# New neighbors moving in this afternoon



## nabisho (Nov 18, 2004)

Put up a new birdhouse on the power pole out back this morning and by afternoon these two had found it and are flying twigs in as fast as their little wings can fly. Not sure what they are yet - they have gray bodies and a black head with two white stripes. They sing really well too.

NAB 

That's Dad on the wire I think.










Here's Mom up on top after sticking in another twig.


----------



## Pigeonpal2002 (Jul 27, 2002)

Hi Nab, 

How nice of you to provide a house for birds during the nesting season! I'm sure this pair are very appreciative and lucky to have found such an ideal house to raise their babies

They look like some type of sparrow, perhaps a house sparrow can't really tell by the photos though. 

Have fun watching them


----------



## John_D (Jan 24, 2002)

Interesting little guys. Could indeed be some kind of sparrow, but looks too gray for house sparrow from those pics. How about some kind of Chickadee (looking at Petersen's)?

John


----------



## Skyeking (Jan 17, 2003)

Thank you for providing a home for our wild birds. Did you make it yourself?

The house looks quite nice with a wonderful view.  

Hope they enjoy their home and have a wonderful season, and hope they don't get any uninvited guests.


----------



## Symbro (Oct 28, 2005)

yes looking at the photo i was thinking english sparrow. sounds like everyone else was thinking the same thing... nice that they responded so fast. i too was thinking of putting up some bird houses on my back lot.


----------



## stach_n_flash (Mar 15, 2006)

thats nice of you we have those birds over here to i think the live in the brush up in our back yard with the mourning doves and blue jays


----------



## nabisho (Nov 18, 2004)

> [Supplied entries]

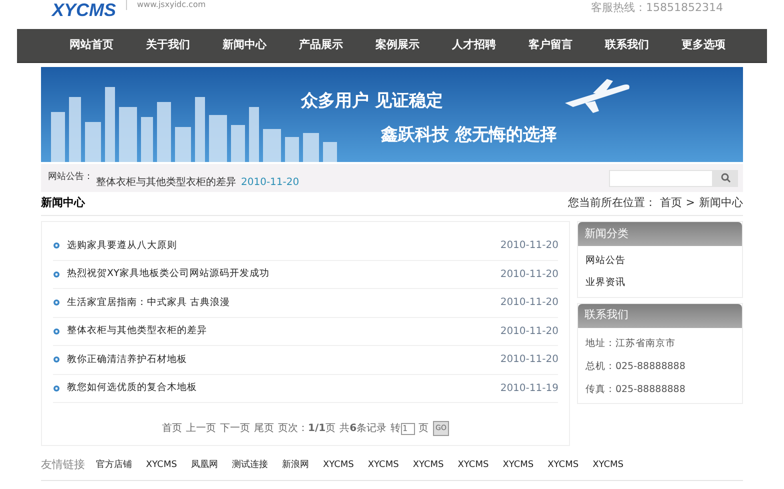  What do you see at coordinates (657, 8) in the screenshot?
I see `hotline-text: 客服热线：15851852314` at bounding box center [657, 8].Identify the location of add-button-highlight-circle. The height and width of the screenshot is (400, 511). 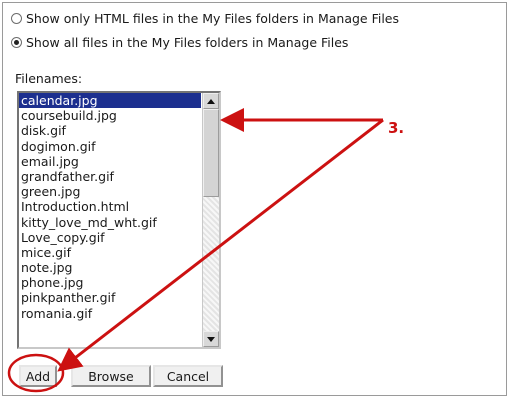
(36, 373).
==
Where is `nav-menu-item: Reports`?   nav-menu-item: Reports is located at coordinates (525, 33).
...
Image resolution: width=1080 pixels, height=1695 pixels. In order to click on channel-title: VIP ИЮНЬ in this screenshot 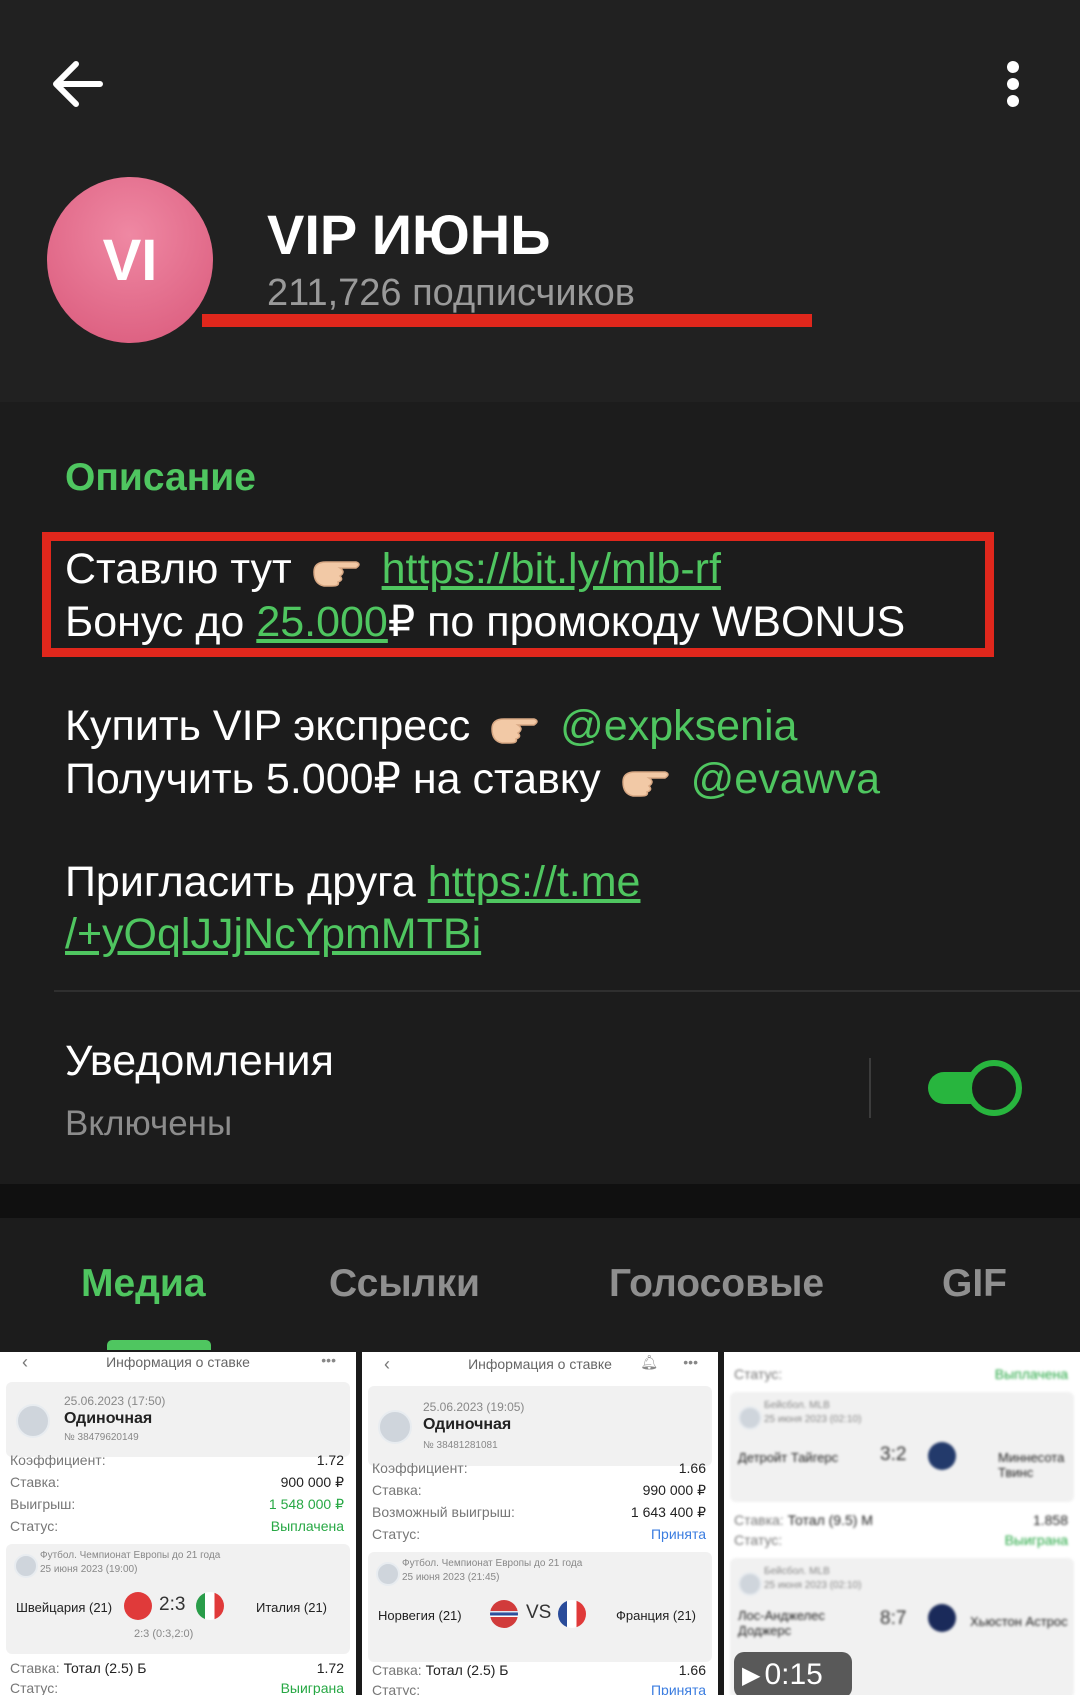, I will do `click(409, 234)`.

> [Task requirements] Continue the forum thread about the new birdhouse on the power pole, starting right after its final line.

> [Reply to the exercise]
*Looks like they are White-Crowned Sparrows*

http://www.greglasley.net/whitecrownsp.html

And this guy has a great website of nature pictures for sale - lots of birds of all kinds. As they get moved in I'll try to get a couple better pics of them, but they are fast and I can't even get the back door opened B4 they split, I had to take those birdhouse pictures through the back window.

NAB


----------



## John_D (Jan 24, 2002)

Aha, that would be why they look so uniformly gray from a distance. Cute little guys.

John


----------



## nabisho (Nov 18, 2004)

*Nest is up and running*

The little white-crowned sparrows have their nest up and running - I snuck a peek unter the roof of the box Sunday and we have 4 eggs. That's Mom in the doorway and Dad on the perch.

NAB


----------



## Reti (Jul 20, 2003)

How cute they are.
They seem to be so proud of their new home.

Reti


----------



## Pete Jasinski (Jan 2, 2005)

They have a nice view! I can't wait to see some pics of thier lil ones when they hatch


----------



## Skyeking (Jan 17, 2003)

What a lovely family they will have. They will be quite busy with feeding them.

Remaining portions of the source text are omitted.